[EXTRACTED MATERIAL]

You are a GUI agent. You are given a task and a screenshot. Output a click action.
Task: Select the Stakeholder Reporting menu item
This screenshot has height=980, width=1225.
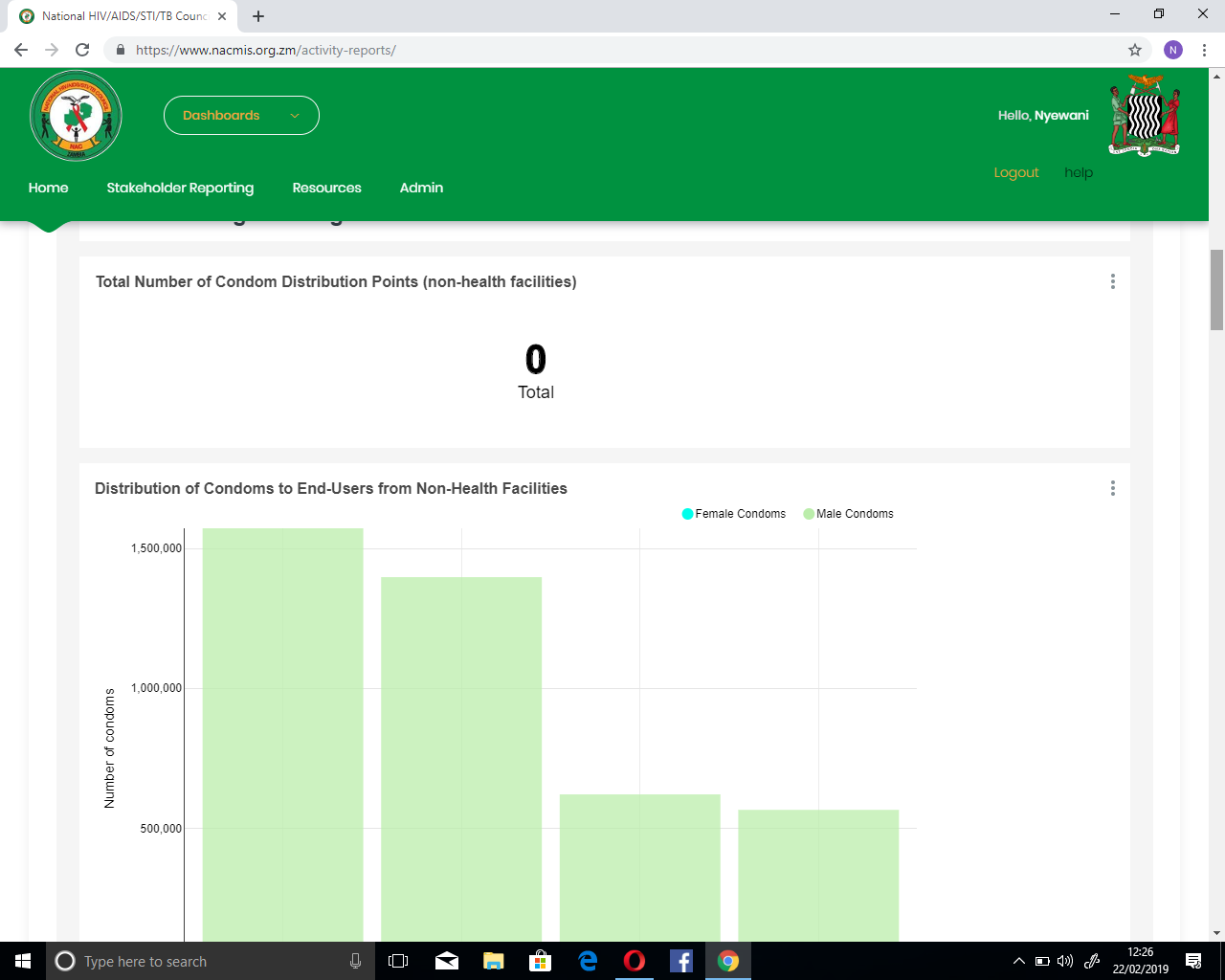[180, 188]
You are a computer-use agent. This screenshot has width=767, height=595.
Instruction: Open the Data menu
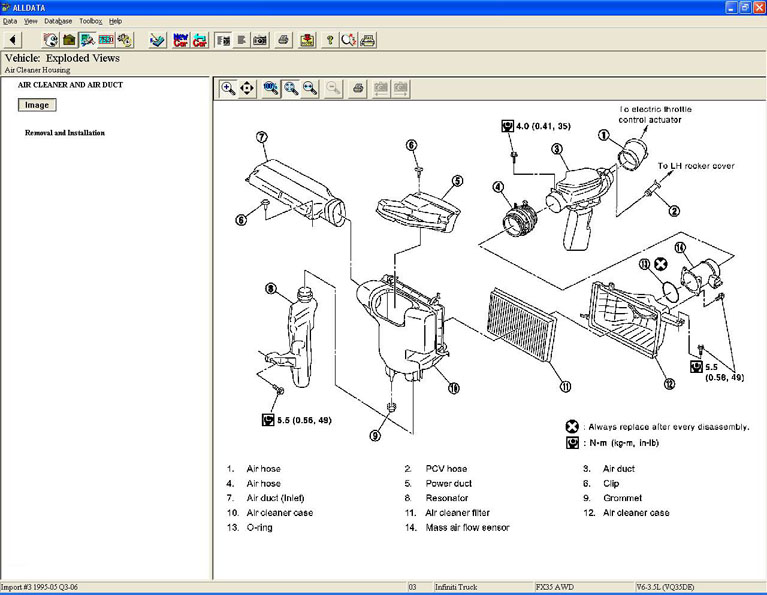10,21
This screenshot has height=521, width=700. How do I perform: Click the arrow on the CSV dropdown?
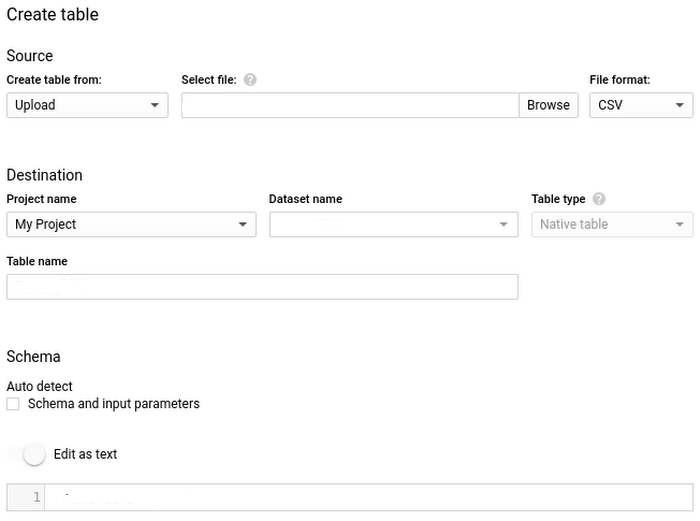click(680, 105)
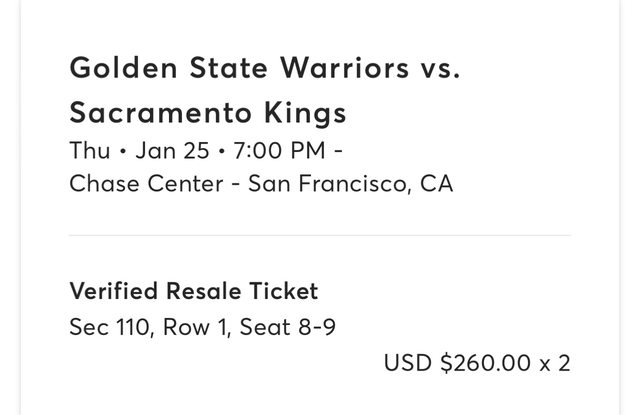Click the Verified Resale Ticket label
The width and height of the screenshot is (640, 415).
click(193, 291)
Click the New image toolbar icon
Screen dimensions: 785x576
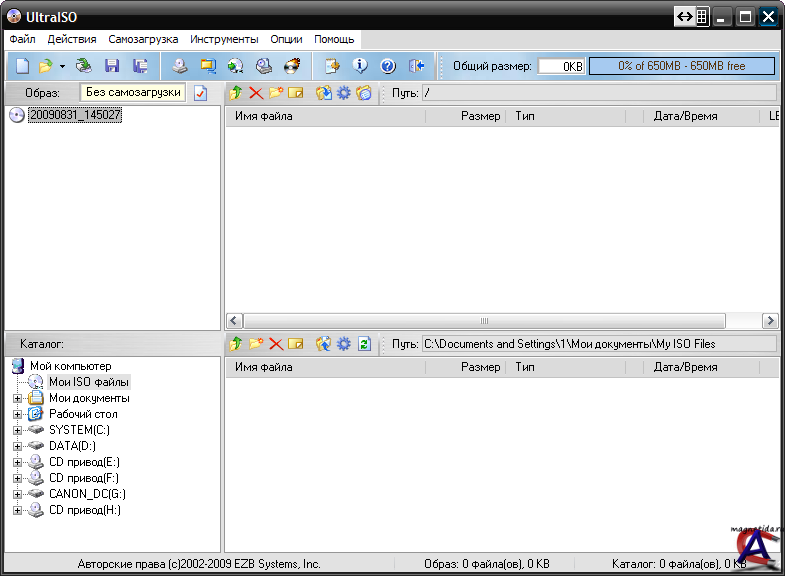(22, 66)
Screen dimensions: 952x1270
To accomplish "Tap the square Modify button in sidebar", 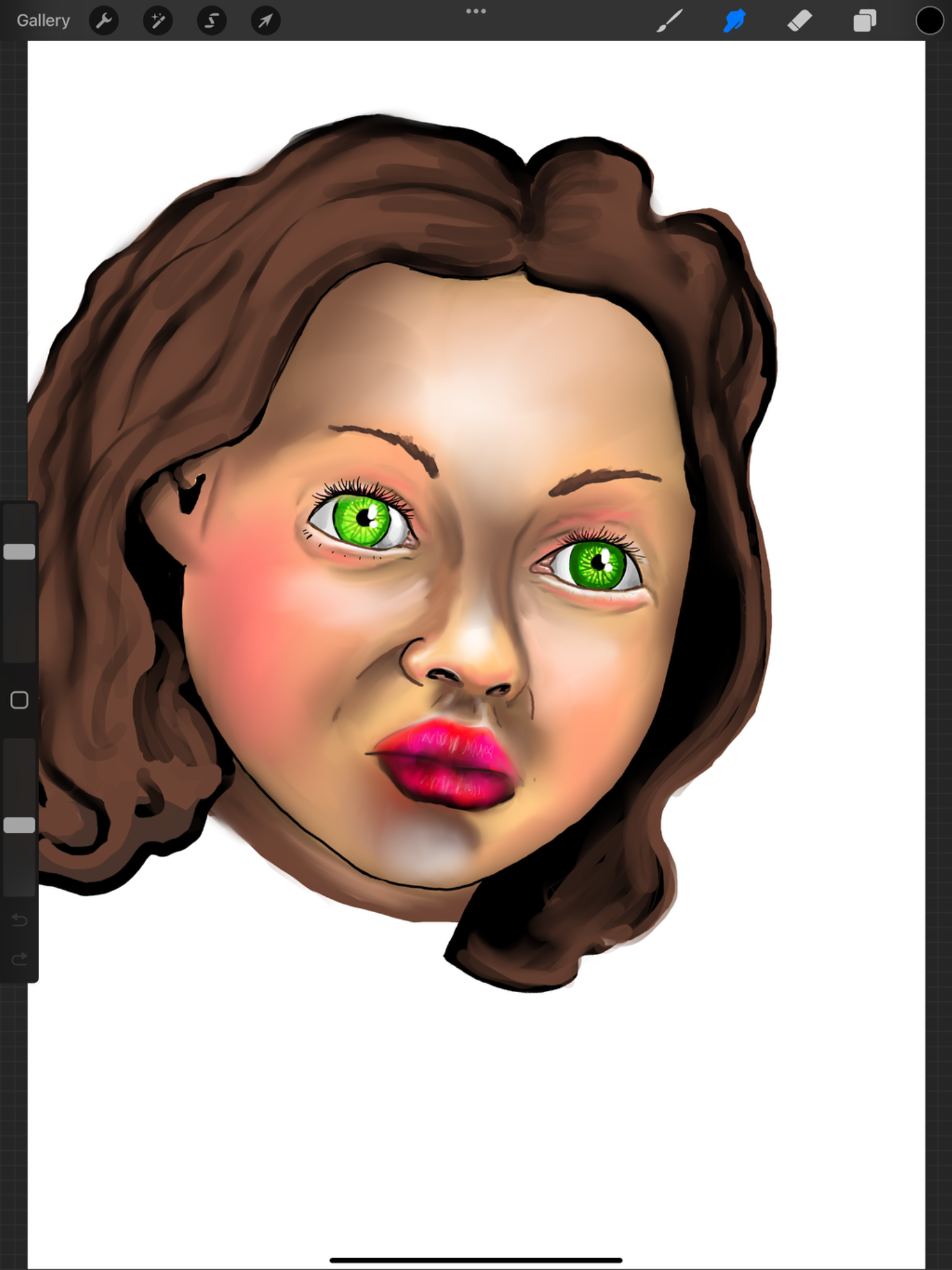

[/EXTRACTED MATERIAL]

WHAT YOU SHOULD DO
Print the material in full and exactly, minus the pictures.

RESPONSE AREA
You are a GUI agent. You are given a task and a screenshot. Output a click action.
Task: Select the Stakeholder Reporting menu item
This screenshot has height=980, width=1225.
[180, 188]
You are a computer-use agent. This screenshot has width=767, height=595.
Instruction: Open the Data menu
10,21
This screenshot has height=521, width=700. How do I perform: Click the arrow on the CSV dropdown?
click(680, 105)
Click the Verified Resale Ticket label
The width and height of the screenshot is (640, 415).
click(193, 291)
Click the New image toolbar icon
Screen dimensions: 785x576
(22, 66)
Screen dimensions: 952x1270
To accomplish "Tap the square Modify button in sidebar", 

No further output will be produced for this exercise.